White Rock – The Editor, Over the years, 19 people have been killed by trains on the beach at White Rock. Why now is there this quick and secretive push to try to keep beachgoers away from the sand and seaside? Without any public consultation, without any public awareness, Transport Canada has apparently decreed our “City by the Sea” off limits to the public.
It was with great disbelief that on June 5, I discovered that six pathways allowing people to cross over the train tracks had been closed. To the unknown eye, any history of those city-sanctioned rail crossings had been obliterated by masterful matching of railings, paint and even wipe outs of the foot paths.
How could this happen? How could it happen with such speed and secrecy? Being a White Rock council watcher and activist – and even having attended some of the rail safety committee meetings – I consider myself very aware of what is happening in White Rock.
But this was out of nowhere.
I watched two elderly women climb up from the beach dragging a prized piece of driftwood for their garden.
“Damn train,” they muttered as they crawled through the two sets of railings, over the tracks with much ado and difficulty – far more dangerous than looking both ways and walking across the tracks.

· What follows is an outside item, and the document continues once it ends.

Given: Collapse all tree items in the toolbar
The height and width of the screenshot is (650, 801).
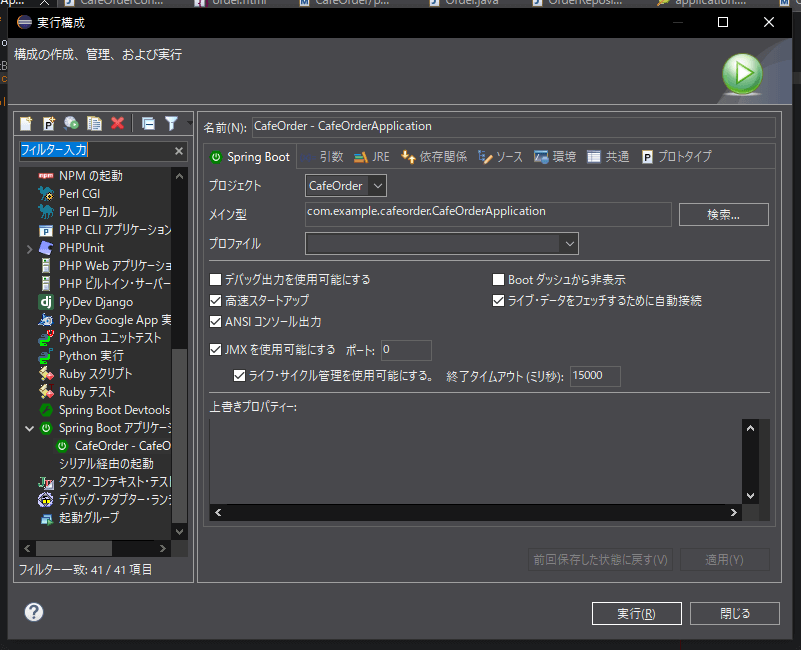Looking at the screenshot, I should pyautogui.click(x=148, y=123).
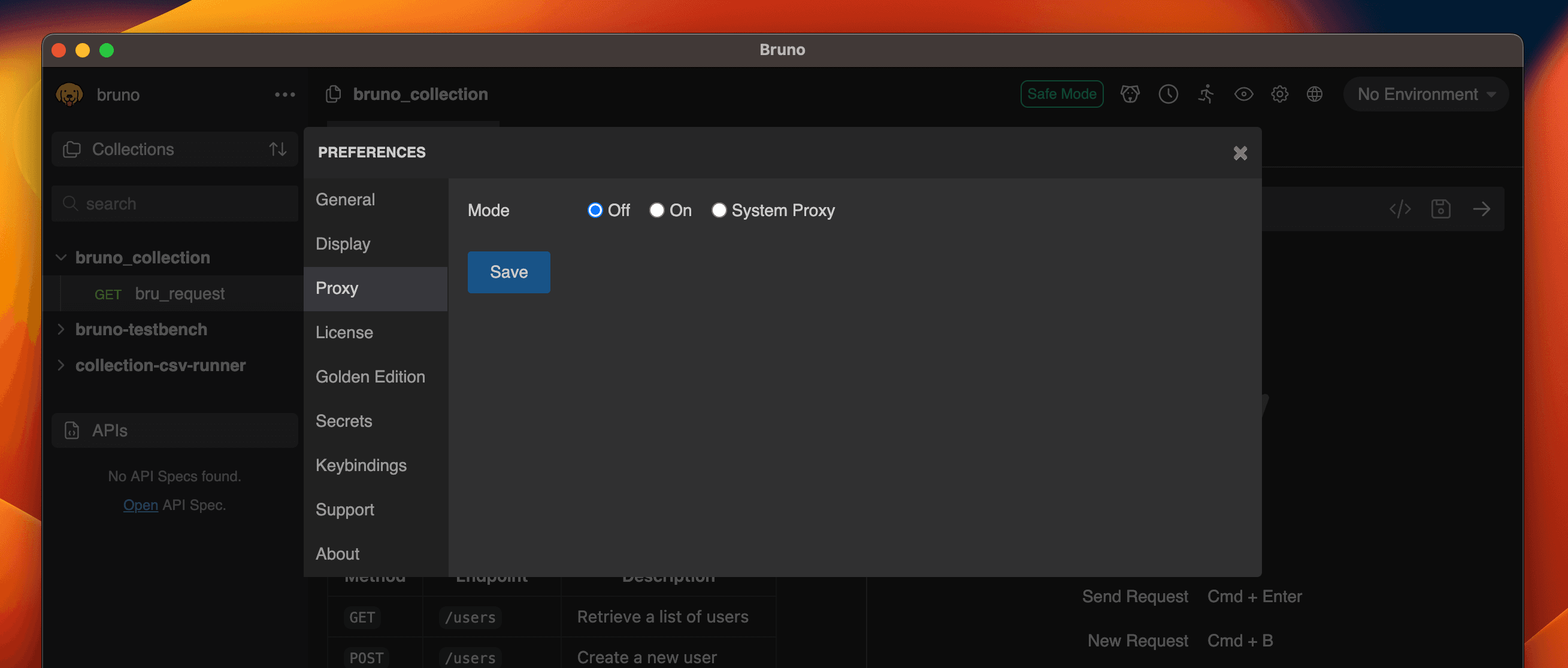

Upon a call to an “insider” I was informed of more to come. And there it was on June 9, a little White Rock mobile cart sporting the phrase “Our City by the Sea” guarding the newly installed posts which would soon
be part of a locked gate, keeping our tax-supported boat launch off limits to our citizens.
And even more fences are set to be erected by the end of June.

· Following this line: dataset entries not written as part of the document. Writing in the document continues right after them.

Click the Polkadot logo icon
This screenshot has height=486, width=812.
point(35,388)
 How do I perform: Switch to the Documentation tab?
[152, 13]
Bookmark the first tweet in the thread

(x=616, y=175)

Why is an American rail line BNSF given preference over the only recreational beach front south of the Fraser? We know that Bakken Oil, chlorine gas and many other deadly cargoes are being carried on this line through one of the most densely populated areas in B.C. It is past time to move the line! Several months ago, Surrey Mayor Dianne Watts and White Rock Mayor Wayne Baldwin spearheaded an overflow public meeting on rail relocation – that needs to happen.
White Rock needs to become a city of “Rails to Trails” so that all people can come and enjoy the spectacular beauty of the Salish Sea and the Semiahmoo Peninsula.
Maybe the federal government needs to step up to the plate and make this a federal park.